Welfare – caps and traps
One former Labour cabinet minister said he’d be looking very carefully tonight at the size and make-up of Labour’s rebellion on the welfare trap (sorry, “cap”) devised by George Osborne. It will be a good indicator, he said, of just how much of Ed Balls’ zero-based spending review a Labour government with a slim majority or no majority at all could expect to get passed.
One veteran of the Brown regime, which wasn’t above setting a few “traps” of its own writes here on the Resolution Foundation website about how you shouldn’t assume a cap or legislated target is quite as fixed or sacrosanct as the name suggests.
On the BBC’s Today Programme, Evan Davis pursued a similar argument with Iain Duncan Smith (IDS), pressing him on whether the statutory poverty target passed by Labour and signed up to by the Tories was worth the paper it was written on.

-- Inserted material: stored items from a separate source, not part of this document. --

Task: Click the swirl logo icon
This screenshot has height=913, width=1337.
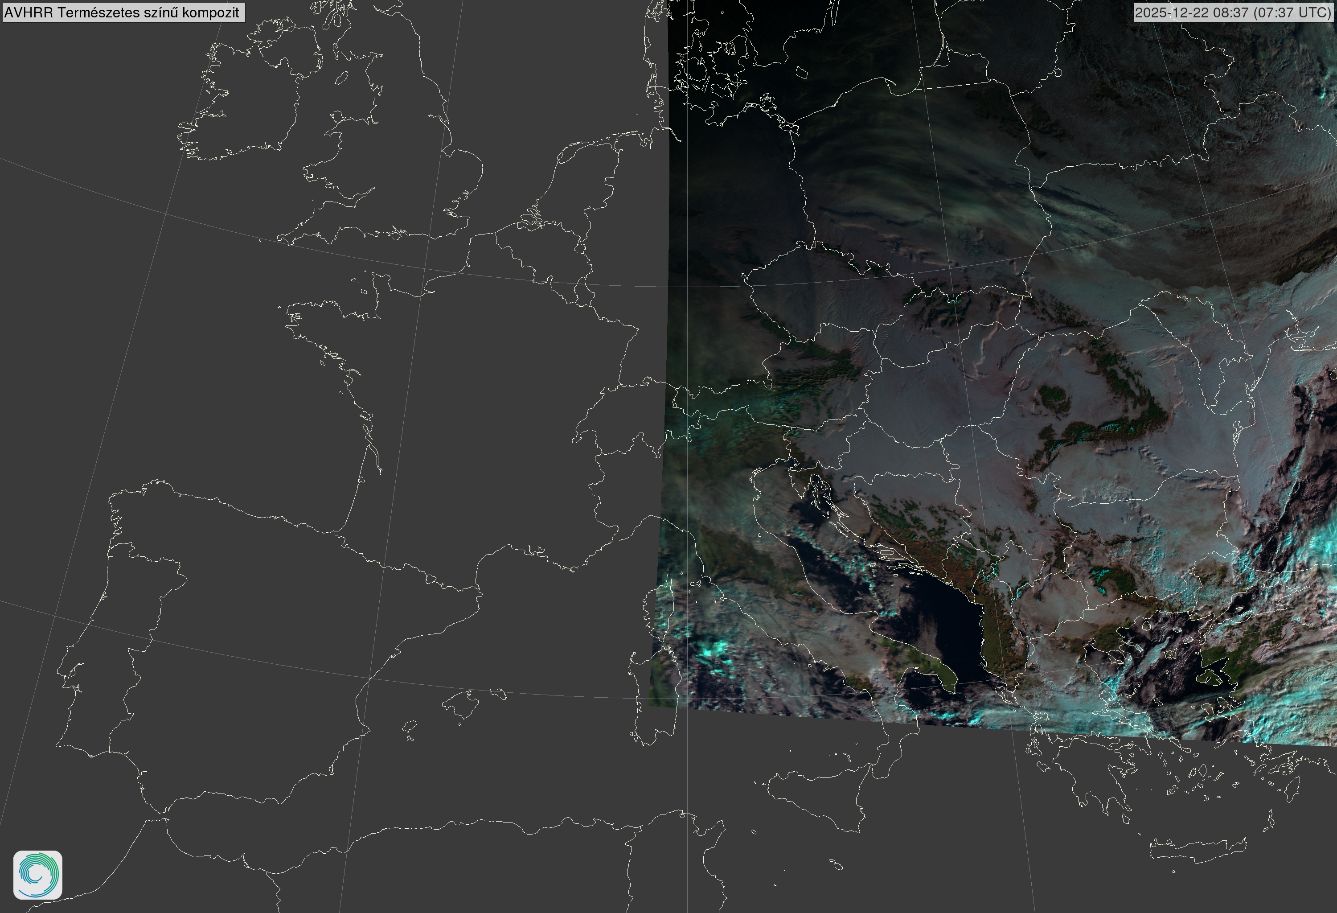Action: (x=38, y=875)
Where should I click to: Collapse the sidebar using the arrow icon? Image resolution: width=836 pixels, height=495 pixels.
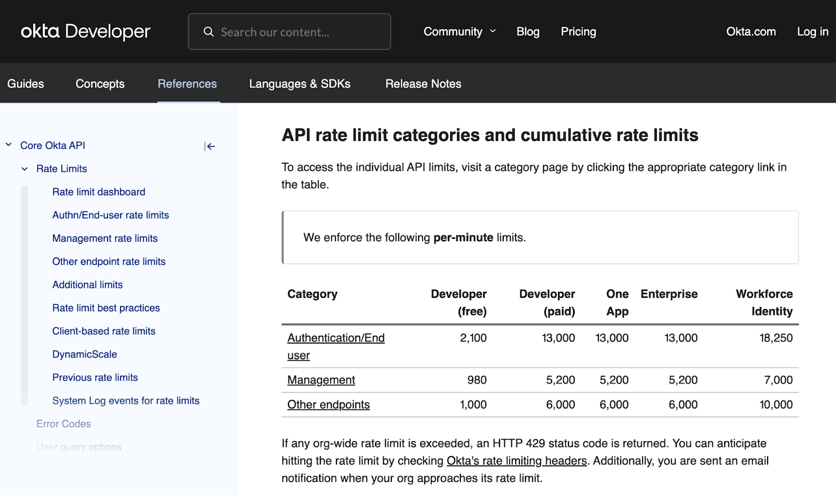tap(210, 146)
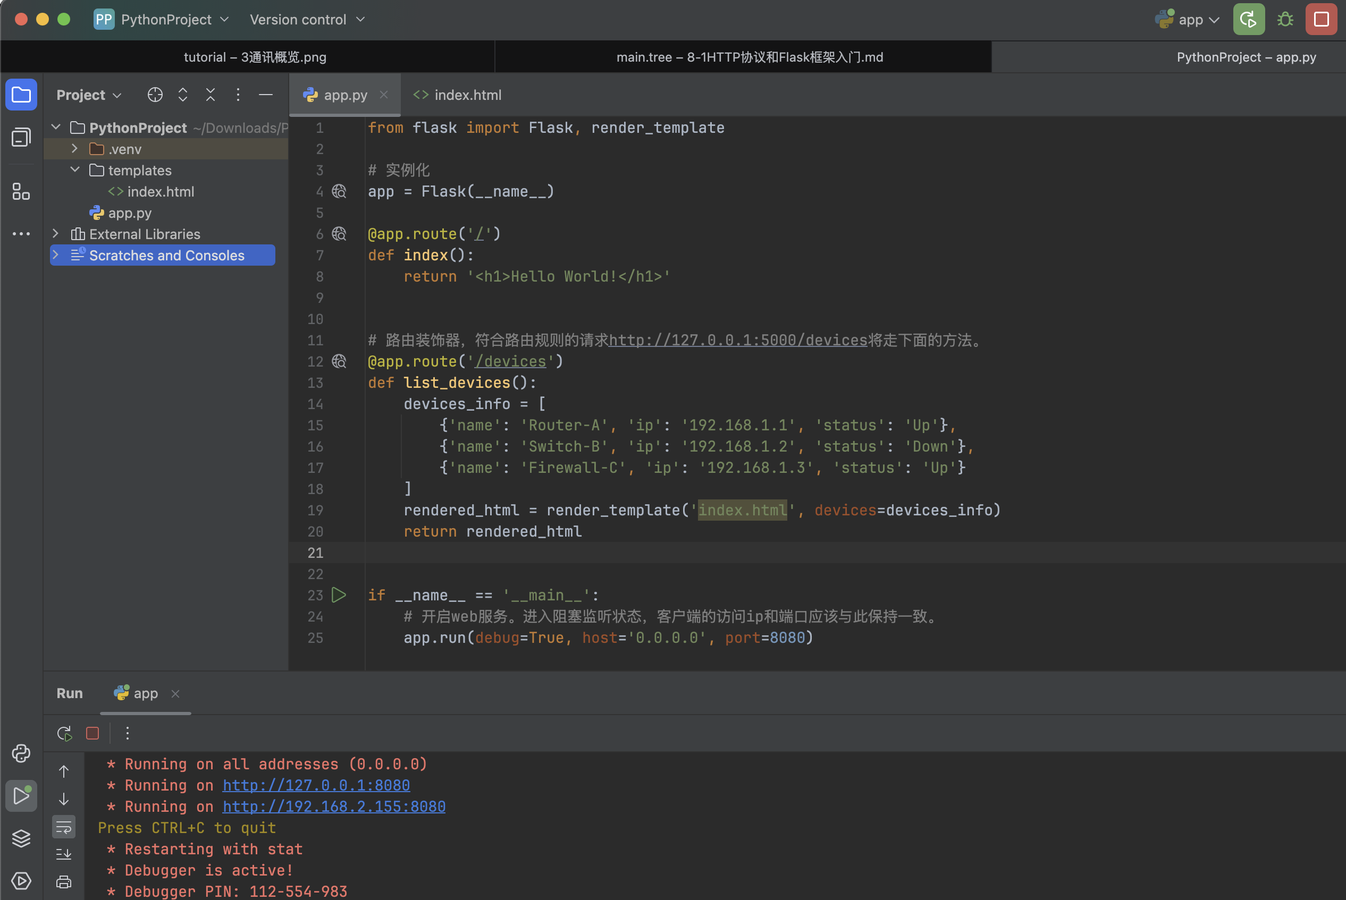Image resolution: width=1346 pixels, height=900 pixels.
Task: Click the Select Opened File crosshair icon
Action: tap(155, 95)

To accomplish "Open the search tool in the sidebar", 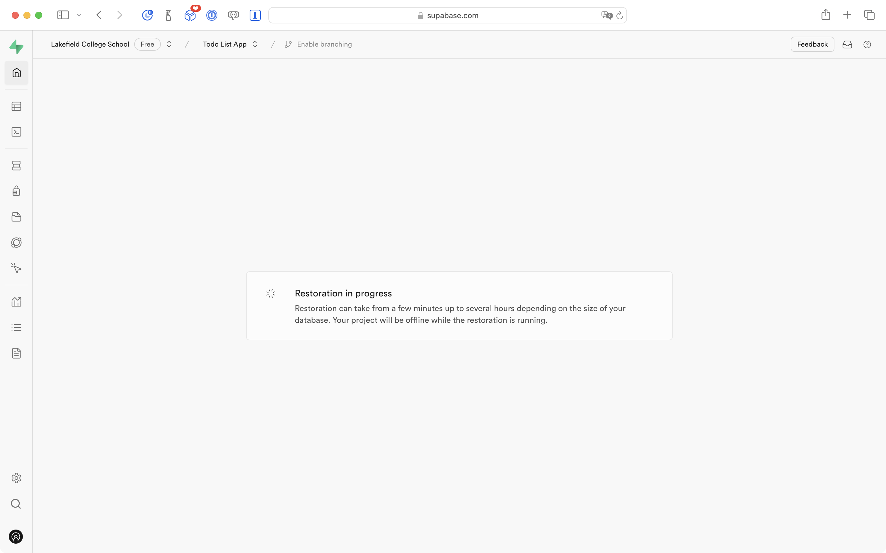I will click(x=16, y=504).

IDS repeatedly cited Labour’s opposition to the spare room subsidy as proof they weren’t serious about the cap as they hadn’t simultaneously identified £450m in savings to make good the cancelled cut. Labour is convinced when the numbers are truly known for adjustments and real net savings the spare room subsidy will be shown to have saved not a penny.
With a statement on G7/EU council by David Cameron after Prime Minister’s Questions, the welfare vote should come around 3.30pm.